Dunia terus memanas sampai pada pecahnya Perang Dunia II pecah. Setelah perang mengerikan itu, barulah muncul kesadaran untuk membangun tata dunia baru. Munculnya Deklarasi Universal HAM pascaperang dunia, menurut Yahya, juga adalah buah dari kesadaran untuk membangun konsensus tata dunia baru itu.
Konsepsi HAM yang baru itu pun tidak sepenuhnya dapat diterima oleh komunitas Islam, karena pandangannya dinilai cenderung mengadopsi pengaruh Judeo-Kristiani, daripada pengaruh Islam. Oleh karena itu, untuk memahami perspektif HAM melalui tradisi klasik hukum Islam diperlukan keluasan hati untuk berbagi nilai dan kesamaan, serta kesediaan untuk berdialog.
Diakui oleh Yahya, jika tradisi klasik itu dipertahankan, sebagaimana respons sebagian komunitas Islam terhadap deklarasi tersebut, sama halnya dengan meminta agar diskriminasi diteruskan, seperti terhadap hak-hak perempuan, diterapkannya hukuman mati kepada orang yang dianggap murtad, dan diskriminasi kepada penganut agama lain.
Membuka diskusi
Melihat situasi itu, lanjut Yahya, yang dapat dilakukan saat ini ialah berdiskusi dengan melihat konsekuensi realistik dari apa yang akan terjadi jika sikap semacam itu dipertahankan.
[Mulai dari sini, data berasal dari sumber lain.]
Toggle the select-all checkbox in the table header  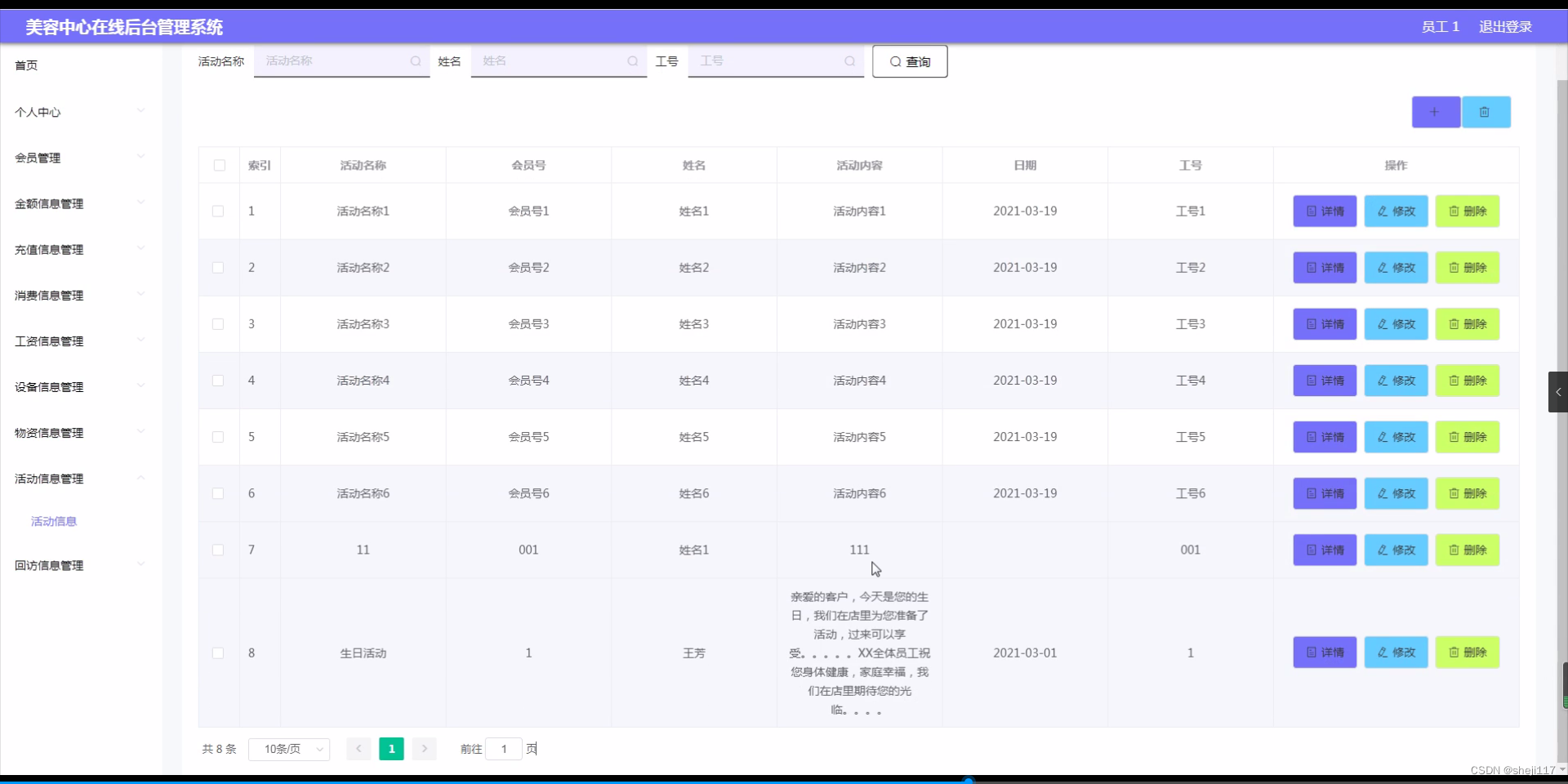[x=219, y=166]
Jika ingin hidup damai, yang diperlukan ialah toleransi satu sama lain. Tanpa itu, dunia akan kembali hancur, dan kedamaian semakin jauh dari harapan.
”Apa yang harus kita diskusikan ialah bagaimana kita bisa menemukan kerangka yang sama untuk bisa hidup berdampingan satu sama lain. Yang harus dilakukan pertama kali ialah mengidentifikasi nilai-nilai apa yang kita miliki, walau ada perbedaan dalam latar belakang primordial. Contohnya kita berbagi nilai kejujuran, keadilan, dan kasih-sayang,” ujarnya.
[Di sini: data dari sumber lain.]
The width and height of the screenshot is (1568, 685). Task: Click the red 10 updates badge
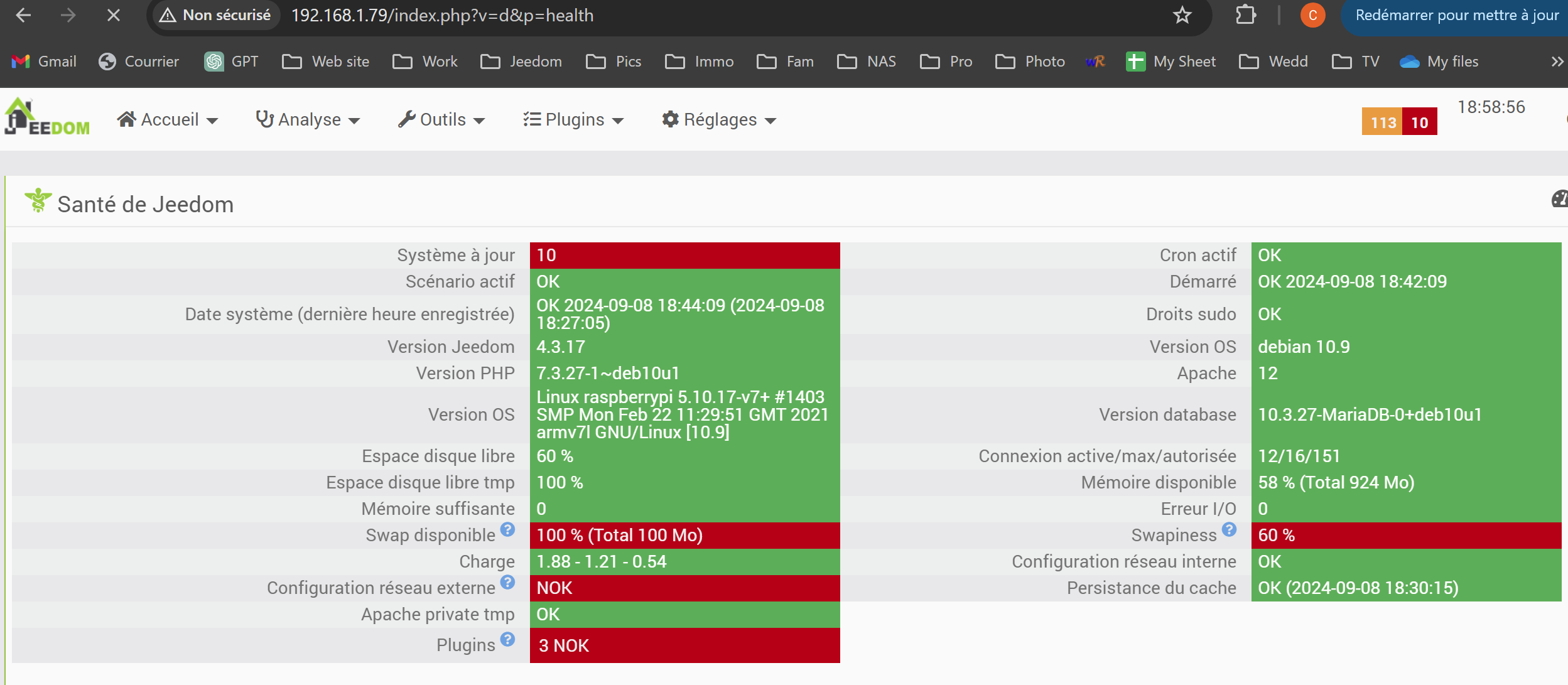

Nilai-nilai yang sama itulah yang harus diperkuat dan diakui, sedangkan untuk perbedaan yang ada harus bisa diterima dengan toleran. Adapun dari perspektif klasik hukum Islam, Yahya menilai, harus pula mengadopsi kerangka pemikiran yang dapat bekerja bersama dengan nilai-nilai HAM universal tersebut. ”Kerangka pemikiran yang mengakui kesetaraan HAM dan menjunjung martabat manusia tanpa kecuali,” ungkapnya.
Ibrahim Salama mengatakan, Deklarasi Universal HAM sebenarnya telah mengadopsi nilai-nilai kultur secara spesifik. Artinya, tradisi dan lokalitas penerimaan terhadap HAM itu diakui. Namun, tradisi itu, termasuk agama, tidak dapat menafikan begitu saja HAM. Sebaliknya HAM juga tidak dapat dijadikan alasan untuk mengabaikan tradisi yang spesifik tersebut.
Titik tengah berusaha dicapai antara nilai-nilai HAM universal dengan pemahaman tradisi dan agama. ”Tidak tepat juga jika ada yang mengganggap deklarasi HAM ini adalah produk Kristen dan Yahudi karena semua peradaban berkontribusi pada lahirnya wacana ini,” katanya.
Prinsip di dalam maqashid syariah, menurut Ibrahim, adalah suatu perspektif yang menjawab persoalan yang kerap membenturkan Islam dengan HAM. Prinsip itu menjelaskan nilai-nilai dasar Islam yang selaras dengan semangat deklarasi HAM.
Baca Juga: Jalan Panjang Merawat Toleransi
Sementara itu, Ketua Komnas HAM Ahmad Taufan Damanik dalam sambutannya mengatakan, Komnas HAM mendukung inisiatif Indonesia yang mendukung dunia Islam dalam perkembangan HAM.
”Indonesia harus menjadi model keterbukaan bagi wacana dan praktik Islam Nusantara, dan berperan penting dalam peradaban modern yang menjunjung nilai kemanusiaan, keadilan, keterbukaan, dan kesetaraan,” katanya.